Collected data entries:

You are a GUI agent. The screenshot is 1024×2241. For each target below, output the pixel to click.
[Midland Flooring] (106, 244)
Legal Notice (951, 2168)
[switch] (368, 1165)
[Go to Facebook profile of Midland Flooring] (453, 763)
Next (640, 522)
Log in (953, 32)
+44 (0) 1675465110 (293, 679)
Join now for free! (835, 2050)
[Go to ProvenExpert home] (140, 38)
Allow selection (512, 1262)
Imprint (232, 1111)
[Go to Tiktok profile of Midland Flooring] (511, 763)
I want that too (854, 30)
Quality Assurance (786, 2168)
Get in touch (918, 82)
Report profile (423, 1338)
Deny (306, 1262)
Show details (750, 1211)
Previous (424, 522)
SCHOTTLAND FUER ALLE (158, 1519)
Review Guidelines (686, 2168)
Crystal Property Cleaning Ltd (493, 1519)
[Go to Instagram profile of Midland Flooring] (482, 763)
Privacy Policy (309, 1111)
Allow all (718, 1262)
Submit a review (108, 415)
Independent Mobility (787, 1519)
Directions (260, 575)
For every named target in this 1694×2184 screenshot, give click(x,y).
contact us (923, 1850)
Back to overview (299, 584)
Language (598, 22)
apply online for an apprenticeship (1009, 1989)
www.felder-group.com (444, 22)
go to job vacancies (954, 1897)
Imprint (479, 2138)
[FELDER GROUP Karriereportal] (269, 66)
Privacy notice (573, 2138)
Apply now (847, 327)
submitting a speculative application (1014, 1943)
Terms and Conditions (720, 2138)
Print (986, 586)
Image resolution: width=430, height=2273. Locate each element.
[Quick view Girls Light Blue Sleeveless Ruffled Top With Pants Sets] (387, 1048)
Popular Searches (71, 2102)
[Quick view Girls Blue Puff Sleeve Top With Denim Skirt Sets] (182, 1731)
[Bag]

PROBLEM
Gather each line in the data that holds the string "Blue".

EXERCISE SOLUTION
[Quick view Girls Light Blue Sleeveless Ruffled Top With Pants Sets] (387, 1048)
[Quick view Girls Blue Puff Sleeve Top With Denim Skirt Sets] (182, 1731)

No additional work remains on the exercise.